[INSTRUCTIONS TO FOLLOW]: Repeat, with no changes, the rows that begin at the line containing "Describe the element at coordinates (490, 619)" and end at the line containing "This screenshot has height=819, width=1456. What are", including both of those lines.

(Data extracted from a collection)
_ _ _ _

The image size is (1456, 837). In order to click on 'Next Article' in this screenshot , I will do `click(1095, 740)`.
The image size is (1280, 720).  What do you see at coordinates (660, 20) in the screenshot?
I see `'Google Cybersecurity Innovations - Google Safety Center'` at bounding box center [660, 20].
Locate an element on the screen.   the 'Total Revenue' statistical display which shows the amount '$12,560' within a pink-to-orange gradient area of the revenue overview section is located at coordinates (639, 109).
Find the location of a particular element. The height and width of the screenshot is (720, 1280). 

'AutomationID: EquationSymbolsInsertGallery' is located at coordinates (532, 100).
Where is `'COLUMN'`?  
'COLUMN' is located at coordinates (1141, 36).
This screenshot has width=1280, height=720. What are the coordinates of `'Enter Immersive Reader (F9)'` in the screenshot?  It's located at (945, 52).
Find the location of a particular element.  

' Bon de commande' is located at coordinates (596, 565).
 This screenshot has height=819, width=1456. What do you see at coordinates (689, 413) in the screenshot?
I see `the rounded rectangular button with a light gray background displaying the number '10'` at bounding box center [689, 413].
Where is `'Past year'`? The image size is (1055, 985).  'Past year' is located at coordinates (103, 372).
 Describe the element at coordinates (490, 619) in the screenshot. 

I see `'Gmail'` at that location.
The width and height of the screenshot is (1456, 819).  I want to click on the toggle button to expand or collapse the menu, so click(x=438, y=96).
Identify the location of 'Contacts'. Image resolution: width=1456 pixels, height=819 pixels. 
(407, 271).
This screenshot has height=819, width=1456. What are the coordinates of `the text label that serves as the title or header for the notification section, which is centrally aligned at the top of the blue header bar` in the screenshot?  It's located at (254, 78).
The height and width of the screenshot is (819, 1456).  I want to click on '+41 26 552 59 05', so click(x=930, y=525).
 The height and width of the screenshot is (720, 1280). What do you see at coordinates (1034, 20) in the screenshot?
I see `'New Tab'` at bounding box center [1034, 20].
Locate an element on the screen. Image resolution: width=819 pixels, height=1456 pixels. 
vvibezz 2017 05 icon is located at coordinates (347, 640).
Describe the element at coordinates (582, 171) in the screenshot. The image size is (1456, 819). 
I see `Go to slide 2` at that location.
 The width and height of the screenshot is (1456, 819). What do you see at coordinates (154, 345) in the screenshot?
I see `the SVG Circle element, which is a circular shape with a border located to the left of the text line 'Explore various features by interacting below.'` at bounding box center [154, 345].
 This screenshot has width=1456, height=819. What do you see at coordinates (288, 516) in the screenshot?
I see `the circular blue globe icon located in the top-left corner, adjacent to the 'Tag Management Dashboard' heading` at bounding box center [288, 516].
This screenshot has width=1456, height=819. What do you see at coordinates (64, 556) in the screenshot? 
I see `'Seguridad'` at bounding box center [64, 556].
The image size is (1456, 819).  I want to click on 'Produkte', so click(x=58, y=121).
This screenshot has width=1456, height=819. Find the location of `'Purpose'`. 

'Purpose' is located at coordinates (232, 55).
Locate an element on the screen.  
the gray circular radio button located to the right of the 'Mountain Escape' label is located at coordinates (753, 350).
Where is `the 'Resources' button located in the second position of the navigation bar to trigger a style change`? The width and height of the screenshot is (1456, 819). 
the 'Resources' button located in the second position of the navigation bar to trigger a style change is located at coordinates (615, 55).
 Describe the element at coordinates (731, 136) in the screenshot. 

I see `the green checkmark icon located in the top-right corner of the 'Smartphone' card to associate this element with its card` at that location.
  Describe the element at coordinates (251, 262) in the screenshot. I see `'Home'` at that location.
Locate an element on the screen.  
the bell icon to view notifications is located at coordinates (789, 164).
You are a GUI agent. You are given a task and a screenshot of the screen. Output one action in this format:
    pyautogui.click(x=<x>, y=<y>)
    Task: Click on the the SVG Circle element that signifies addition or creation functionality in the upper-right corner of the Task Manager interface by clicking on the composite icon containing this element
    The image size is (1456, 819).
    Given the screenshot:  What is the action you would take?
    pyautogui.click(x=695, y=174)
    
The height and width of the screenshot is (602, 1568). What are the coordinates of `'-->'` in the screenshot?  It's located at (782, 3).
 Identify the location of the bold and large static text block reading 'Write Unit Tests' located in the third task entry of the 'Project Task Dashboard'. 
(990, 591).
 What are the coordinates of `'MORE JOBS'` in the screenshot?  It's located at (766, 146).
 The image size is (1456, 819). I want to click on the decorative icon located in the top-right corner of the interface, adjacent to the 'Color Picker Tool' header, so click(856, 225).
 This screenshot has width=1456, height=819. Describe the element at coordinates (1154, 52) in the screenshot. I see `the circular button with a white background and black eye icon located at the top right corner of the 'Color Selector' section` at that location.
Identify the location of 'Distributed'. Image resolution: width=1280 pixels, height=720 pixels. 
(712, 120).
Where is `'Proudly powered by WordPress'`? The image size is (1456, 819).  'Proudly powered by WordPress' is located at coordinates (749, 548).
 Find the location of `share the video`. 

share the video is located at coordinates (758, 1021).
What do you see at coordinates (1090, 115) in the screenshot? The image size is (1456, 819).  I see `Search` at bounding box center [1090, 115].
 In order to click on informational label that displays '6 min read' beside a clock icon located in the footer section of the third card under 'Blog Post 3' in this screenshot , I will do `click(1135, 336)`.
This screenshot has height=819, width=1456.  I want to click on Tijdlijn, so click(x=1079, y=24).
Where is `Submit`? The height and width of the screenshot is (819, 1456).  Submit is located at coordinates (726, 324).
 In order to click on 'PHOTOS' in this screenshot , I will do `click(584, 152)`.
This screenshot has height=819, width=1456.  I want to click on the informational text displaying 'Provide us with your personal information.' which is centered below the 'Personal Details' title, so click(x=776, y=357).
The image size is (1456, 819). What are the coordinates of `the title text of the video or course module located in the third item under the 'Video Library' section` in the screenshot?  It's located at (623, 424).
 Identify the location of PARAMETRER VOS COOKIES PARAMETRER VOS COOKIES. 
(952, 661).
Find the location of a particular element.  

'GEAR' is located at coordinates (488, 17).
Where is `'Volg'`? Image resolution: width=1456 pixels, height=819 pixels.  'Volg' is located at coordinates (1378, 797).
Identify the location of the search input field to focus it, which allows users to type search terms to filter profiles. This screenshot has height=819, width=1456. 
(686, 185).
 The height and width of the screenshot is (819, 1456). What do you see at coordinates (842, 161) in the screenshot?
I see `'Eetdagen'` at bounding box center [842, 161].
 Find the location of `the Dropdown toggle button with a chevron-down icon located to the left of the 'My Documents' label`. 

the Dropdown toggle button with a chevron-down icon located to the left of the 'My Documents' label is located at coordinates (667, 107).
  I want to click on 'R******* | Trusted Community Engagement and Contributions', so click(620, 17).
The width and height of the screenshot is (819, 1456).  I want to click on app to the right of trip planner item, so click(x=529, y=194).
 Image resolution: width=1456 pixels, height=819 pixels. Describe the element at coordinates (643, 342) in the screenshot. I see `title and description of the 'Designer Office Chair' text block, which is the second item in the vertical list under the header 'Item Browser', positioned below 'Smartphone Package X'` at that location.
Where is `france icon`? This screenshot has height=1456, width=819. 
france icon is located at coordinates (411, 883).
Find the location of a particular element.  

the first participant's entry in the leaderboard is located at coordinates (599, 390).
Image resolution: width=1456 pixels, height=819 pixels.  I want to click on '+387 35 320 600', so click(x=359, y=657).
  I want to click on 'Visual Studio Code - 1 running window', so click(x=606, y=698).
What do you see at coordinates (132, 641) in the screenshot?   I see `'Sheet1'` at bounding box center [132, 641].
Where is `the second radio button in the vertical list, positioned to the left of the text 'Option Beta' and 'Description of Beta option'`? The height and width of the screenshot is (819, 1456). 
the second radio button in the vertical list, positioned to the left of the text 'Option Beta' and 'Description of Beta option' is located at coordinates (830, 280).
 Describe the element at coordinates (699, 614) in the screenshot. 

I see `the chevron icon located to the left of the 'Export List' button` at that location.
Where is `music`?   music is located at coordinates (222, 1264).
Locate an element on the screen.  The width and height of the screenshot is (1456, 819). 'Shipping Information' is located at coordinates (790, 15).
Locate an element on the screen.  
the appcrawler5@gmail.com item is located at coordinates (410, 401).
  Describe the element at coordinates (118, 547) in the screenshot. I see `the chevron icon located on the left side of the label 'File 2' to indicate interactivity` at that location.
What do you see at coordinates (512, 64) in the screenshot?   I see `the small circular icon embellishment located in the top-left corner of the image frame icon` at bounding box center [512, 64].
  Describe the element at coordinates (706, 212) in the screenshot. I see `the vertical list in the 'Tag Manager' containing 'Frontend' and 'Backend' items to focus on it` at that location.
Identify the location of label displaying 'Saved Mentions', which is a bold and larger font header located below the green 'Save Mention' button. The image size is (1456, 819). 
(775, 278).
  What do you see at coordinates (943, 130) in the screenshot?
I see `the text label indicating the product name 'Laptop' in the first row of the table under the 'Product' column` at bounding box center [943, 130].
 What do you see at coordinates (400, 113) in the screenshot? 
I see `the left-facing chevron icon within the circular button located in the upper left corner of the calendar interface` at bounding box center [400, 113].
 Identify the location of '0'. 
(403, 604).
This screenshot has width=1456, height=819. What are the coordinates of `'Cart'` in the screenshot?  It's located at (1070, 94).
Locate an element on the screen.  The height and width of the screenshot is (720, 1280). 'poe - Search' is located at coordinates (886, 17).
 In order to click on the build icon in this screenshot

_ _ _ _

[PROBLEM SOLUTION]:
 Describe the element at coordinates (490, 619) in the screenshot. 

I see `'Gmail'` at that location.
The width and height of the screenshot is (1456, 819).  I want to click on the toggle button to expand or collapse the menu, so click(x=438, y=96).
Identify the location of 'Contacts'. Image resolution: width=1456 pixels, height=819 pixels. 
(407, 271).
This screenshot has height=819, width=1456. What are the coordinates of `the text label that serves as the title or header for the notification section, which is centrally aligned at the top of the blue header bar` in the screenshot?  It's located at (254, 78).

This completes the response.